To sample this burgeoning culture, I'm spending the day cooking and delivering with Cali, who specializes in vegan organic edibles, delivered in an environmentally and socially conscious fashion. And as I quickly learn at Cali's kitchen in one of Brooklyn's more gentrified hoods, making "Calicakes" is no easy trick.

"As you know, coconut oil is a solid—anything over seventy-five degrees, warm it up," she says. "I infuse it with [weed] flower that comes from a really awesome source: organic outdoor. I take that flower, and I infuse it in coconut oil. I do it in a crockpot. I cook it low and slow for a few hours, and then I let it sit and infuse for a few hours. I put the flower and the oil and a little sunflower lecithin in the crockpot, then you have to strain that out. I use cheesecloth to strain it."

Advertisement

Once the oil is hot, the next step is heating up vegan marshmallows in a pot and mixing them with other crucial vegan ingredients, which will eventually all be mixed with puffed brown rice.
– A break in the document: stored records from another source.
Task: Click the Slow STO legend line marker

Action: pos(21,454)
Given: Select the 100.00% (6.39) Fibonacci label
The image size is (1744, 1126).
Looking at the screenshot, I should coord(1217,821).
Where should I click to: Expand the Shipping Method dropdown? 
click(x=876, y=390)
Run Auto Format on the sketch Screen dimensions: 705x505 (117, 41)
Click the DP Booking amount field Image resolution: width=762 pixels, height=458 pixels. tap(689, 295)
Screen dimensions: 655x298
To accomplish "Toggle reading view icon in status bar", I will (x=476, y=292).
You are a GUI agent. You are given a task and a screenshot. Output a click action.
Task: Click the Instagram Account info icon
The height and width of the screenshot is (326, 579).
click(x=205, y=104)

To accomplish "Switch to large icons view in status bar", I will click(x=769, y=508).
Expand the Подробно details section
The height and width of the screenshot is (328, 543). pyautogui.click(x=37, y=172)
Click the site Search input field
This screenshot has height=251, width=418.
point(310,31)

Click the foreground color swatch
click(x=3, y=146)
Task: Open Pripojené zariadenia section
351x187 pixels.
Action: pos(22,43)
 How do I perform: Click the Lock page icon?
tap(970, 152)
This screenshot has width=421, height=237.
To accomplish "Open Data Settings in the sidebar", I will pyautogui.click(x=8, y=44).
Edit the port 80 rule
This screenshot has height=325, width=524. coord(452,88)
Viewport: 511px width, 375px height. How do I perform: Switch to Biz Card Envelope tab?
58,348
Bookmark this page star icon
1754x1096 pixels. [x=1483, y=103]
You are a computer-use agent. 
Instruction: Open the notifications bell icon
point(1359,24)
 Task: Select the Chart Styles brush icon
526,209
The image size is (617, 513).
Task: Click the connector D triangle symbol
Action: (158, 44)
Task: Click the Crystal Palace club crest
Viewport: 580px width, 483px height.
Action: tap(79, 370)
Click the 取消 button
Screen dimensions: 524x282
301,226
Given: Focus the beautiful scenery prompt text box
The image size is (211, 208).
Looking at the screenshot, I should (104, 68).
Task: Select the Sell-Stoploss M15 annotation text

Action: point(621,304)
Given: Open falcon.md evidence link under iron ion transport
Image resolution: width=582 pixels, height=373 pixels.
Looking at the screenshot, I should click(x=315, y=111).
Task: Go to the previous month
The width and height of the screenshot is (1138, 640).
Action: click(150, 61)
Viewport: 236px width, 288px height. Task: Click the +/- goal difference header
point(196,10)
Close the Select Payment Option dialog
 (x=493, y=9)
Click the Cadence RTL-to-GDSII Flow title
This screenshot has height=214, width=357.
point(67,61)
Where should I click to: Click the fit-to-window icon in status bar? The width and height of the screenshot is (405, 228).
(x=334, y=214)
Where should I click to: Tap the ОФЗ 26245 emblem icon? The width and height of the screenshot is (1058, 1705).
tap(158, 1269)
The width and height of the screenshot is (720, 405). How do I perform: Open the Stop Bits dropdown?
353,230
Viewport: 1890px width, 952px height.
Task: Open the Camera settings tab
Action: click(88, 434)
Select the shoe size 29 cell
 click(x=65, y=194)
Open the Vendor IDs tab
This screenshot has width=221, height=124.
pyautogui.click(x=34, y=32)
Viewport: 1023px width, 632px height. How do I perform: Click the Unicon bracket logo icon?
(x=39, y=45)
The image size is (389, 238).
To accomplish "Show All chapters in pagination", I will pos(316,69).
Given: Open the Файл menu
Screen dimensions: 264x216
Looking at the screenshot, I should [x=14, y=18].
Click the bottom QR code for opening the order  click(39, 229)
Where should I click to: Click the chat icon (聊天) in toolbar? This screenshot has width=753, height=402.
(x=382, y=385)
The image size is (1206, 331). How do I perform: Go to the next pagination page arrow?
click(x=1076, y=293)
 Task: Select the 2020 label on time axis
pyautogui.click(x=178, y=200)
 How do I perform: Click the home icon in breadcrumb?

Cali mixes sunflower lecithin, merengue, and mesquite into the marshmallows once they have melted, "You use lecithin in your oil because it helps the absorption of the THC once it's in your body," she says. "Also, the absorption of the THC while you are infusing it, which is why I put it in my infusions."

The lengthy process of making Calicakes involves other feats of both gastronomy and science, with different ingredients increasing the potency of the THC and balancing the flavor of the actual cake. I'll dispense with further complexities for fear of frying your brain or spilling Cali's secrets.

Plenty of trial and error apparently took place before she arrived at her formula, but Cali had a breakthrough when she decided to work with the weed flavor instead of hiding it. "For me, it started out with a desire to kind of mask the flavor of the oil, to at least make it tolerable. My oil has gotten much much better, but at the beginning it was like, Oh my God, this tastes nasty—it literally tastes like brown sludge."

Now the much-improved Calicakes are ready to be cut into squares.

Cali shows me the packaging she uses for deliveries. "So the bags are one hundred percent biodegradable instead of just cellophane plastic," she explains. "They are probably about seven cents more than I would pay for a normal bag, but I really firmly believe that we vote with every single cent, every single dollar, so if I buy crappy cellophane bags, that's the karma that I am putting out into the world. It's important."

Advertisement

After throwing about 40 Calicakes into her backpack, we head out to make deliveries at destinations dotted along the L line. Needless to say, everything sells fast.

The area around NYU is particularly fertile ground for sales, and a handful of college-age Calicake enthusiasts meet us in the open on the streets around Union Square. Cali says she has a good sense of which streets have the most security cameras, and that she prefers hiding in plain sight to trying to stay out of view.

The kids we meet are clearly repeat customers, picky enough to order their edibles from all the way out in Brooklyn—even though Union Square itself has something of a reputation as a hangout spot for weed aficionados.

Cali prefers to avoid traveling too far for deliveries, but sometimes it's necessary. "It's easier for me when people stay stationary, and it's so much easier for me to coordinate if I know they are gonna be there," she says.

They're there, all right, and they seem well satisfied.

Cali says she could just throw together edibles that get people high and turn a profit, but takes pride in her style of cooking, her expensive ingredients, and her grateful customer base.

"My main goal is really to show people that healthy can be delicious," she declares. "And if you are going to consume such a wonderful healing herb, then why do you want to balance that with cakes and candy and Oreos and crap all the time? You can still get your fix and not jeopardize your health."

*Name has been changed to protect her identity.